**INFORMATION SUPPLIED**
=-=-=-=-=

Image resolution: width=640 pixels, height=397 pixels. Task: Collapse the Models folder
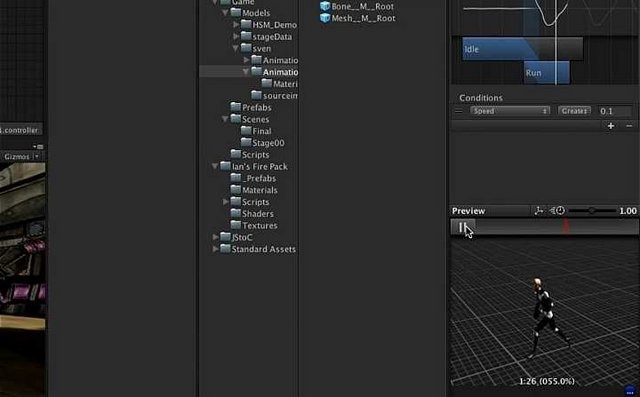tap(225, 13)
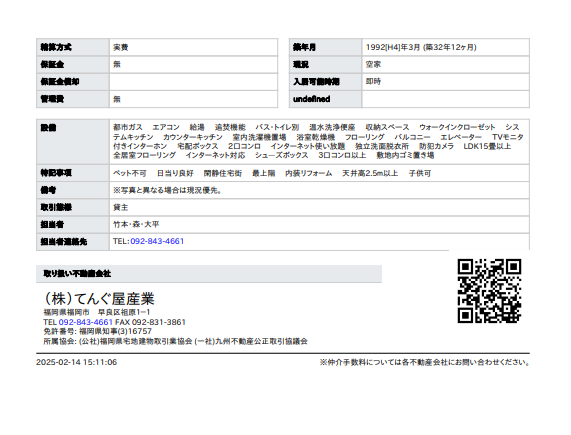This screenshot has height=435, width=571.
Task: Click the (株)てんぐ屋産業 company name
Action: tap(99, 299)
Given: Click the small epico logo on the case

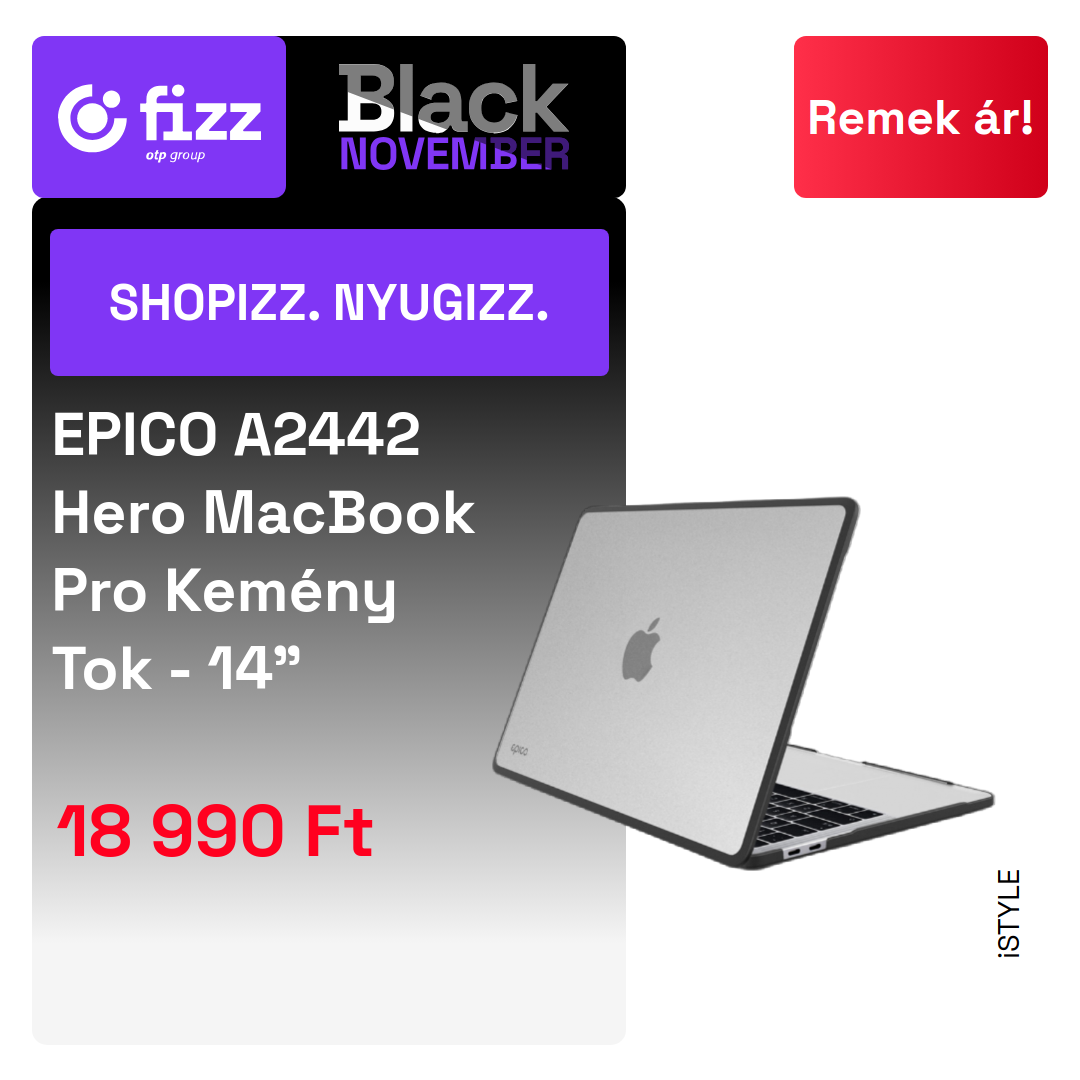Looking at the screenshot, I should (x=519, y=749).
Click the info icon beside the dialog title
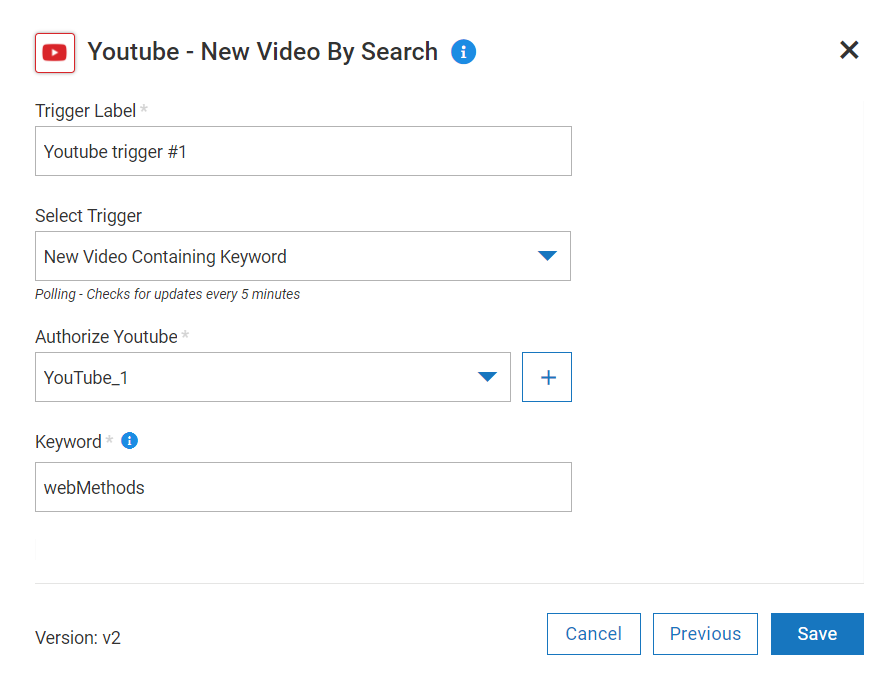 click(x=463, y=52)
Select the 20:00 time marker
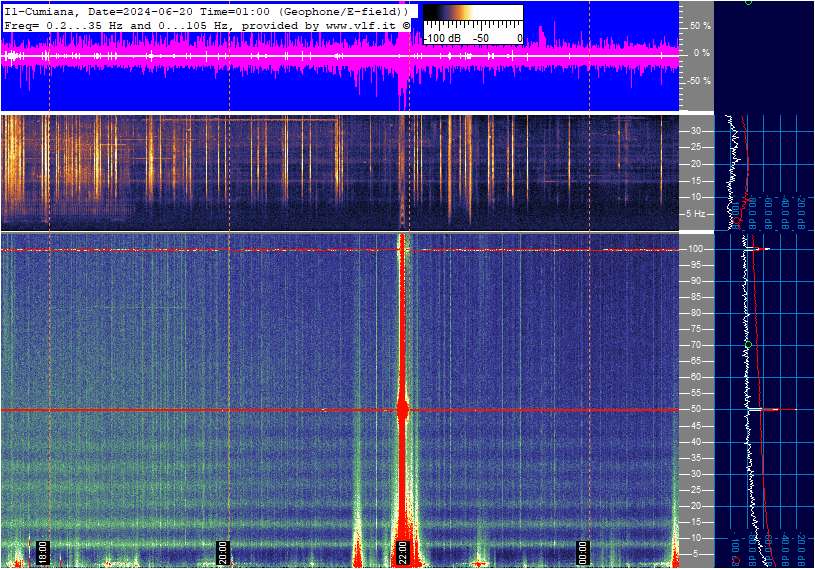This screenshot has height=569, width=815. [223, 553]
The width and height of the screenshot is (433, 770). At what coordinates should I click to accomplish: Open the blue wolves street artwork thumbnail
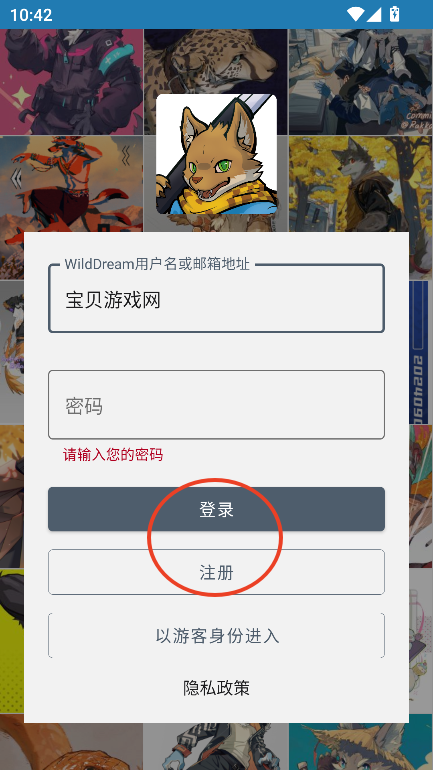coord(360,82)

=-=-=-=-=

Format every line of the data above as a numbered list, skipping blank lines and leaving the pictures out.

**RESPONSE**
1. Image resolution: width=640 pixels, height=397 pixels. Task: Collapse the Models folder
2. tap(225, 13)
3. This screenshot has height=435, width=571.
4. Task: Click the (株)てんぐ屋産業 company name
5. Action: tap(99, 299)
6. Given: Click the small epico logo on the case
7. Looking at the screenshot, I should (x=519, y=749).
8. Click the info icon beside the dialog title
9.  click(x=463, y=52)
10. Select the 20:00 time marker
11. This screenshot has height=569, width=815. [223, 553]
12. The width and height of the screenshot is (433, 770). At what coordinates should I click to accomplish: Open the blue wolves street artwork thumbnail
13. coord(360,82)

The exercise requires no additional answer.